───── INPUT MATERIAL ─────

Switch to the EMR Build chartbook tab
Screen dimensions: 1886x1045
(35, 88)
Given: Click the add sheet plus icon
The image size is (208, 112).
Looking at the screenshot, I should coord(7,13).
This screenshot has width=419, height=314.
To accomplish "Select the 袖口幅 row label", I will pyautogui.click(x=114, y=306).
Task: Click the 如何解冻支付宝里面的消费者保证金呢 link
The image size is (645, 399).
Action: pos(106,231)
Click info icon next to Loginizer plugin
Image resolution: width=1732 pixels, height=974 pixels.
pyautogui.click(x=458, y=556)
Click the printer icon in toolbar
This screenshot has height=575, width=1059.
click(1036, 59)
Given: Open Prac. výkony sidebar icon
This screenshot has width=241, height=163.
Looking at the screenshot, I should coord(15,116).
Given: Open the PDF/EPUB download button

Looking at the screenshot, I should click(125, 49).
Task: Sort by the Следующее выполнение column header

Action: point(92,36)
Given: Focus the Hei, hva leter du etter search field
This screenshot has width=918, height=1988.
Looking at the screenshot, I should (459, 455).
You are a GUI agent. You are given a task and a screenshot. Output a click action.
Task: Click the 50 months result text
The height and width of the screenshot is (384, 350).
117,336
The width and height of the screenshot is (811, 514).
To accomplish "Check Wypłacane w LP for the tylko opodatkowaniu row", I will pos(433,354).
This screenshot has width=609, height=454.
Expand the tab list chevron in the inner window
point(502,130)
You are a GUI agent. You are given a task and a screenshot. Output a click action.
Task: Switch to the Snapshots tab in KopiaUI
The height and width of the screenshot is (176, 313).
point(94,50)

─────

SET PROBLEM :: Retype every line of the data above verbatim.

CORRECT RESPONSE ::
Switch to the EMR Build chartbook tab
Screen dimensions: 1886x1045
(35, 88)
Given: Click the add sheet plus icon
The image size is (208, 112).
Looking at the screenshot, I should coord(7,13).
This screenshot has width=419, height=314.
To accomplish "Select the 袖口幅 row label", I will pyautogui.click(x=114, y=306).
Task: Click the 如何解冻支付宝里面的消费者保证金呢 link
The image size is (645, 399).
Action: pos(106,231)
Click info icon next to Loginizer plugin
Image resolution: width=1732 pixels, height=974 pixels.
pyautogui.click(x=458, y=556)
Click the printer icon in toolbar
This screenshot has height=575, width=1059.
click(1036, 59)
Given: Open Prac. výkony sidebar icon
This screenshot has width=241, height=163.
Looking at the screenshot, I should coord(15,116).
Given: Open the PDF/EPUB download button

Looking at the screenshot, I should click(125, 49).
Task: Sort by the Следующее выполнение column header

Action: point(92,36)
Given: Focus the Hei, hva leter du etter search field
This screenshot has width=918, height=1988.
Looking at the screenshot, I should (459, 455).
You are a GUI agent. You are given a task and a screenshot. Output a click action.
Task: Click the 50 months result text
The height and width of the screenshot is (384, 350).
117,336
The width and height of the screenshot is (811, 514).
To accomplish "Check Wypłacane w LP for the tylko opodatkowaniu row", I will pos(433,354).
This screenshot has width=609, height=454.
Expand the tab list chevron in the inner window
point(502,130)
You are a GUI agent. You are given a task and a screenshot. Output a click action.
Task: Switch to the Snapshots tab in KopiaUI
The height and width of the screenshot is (176, 313).
point(94,50)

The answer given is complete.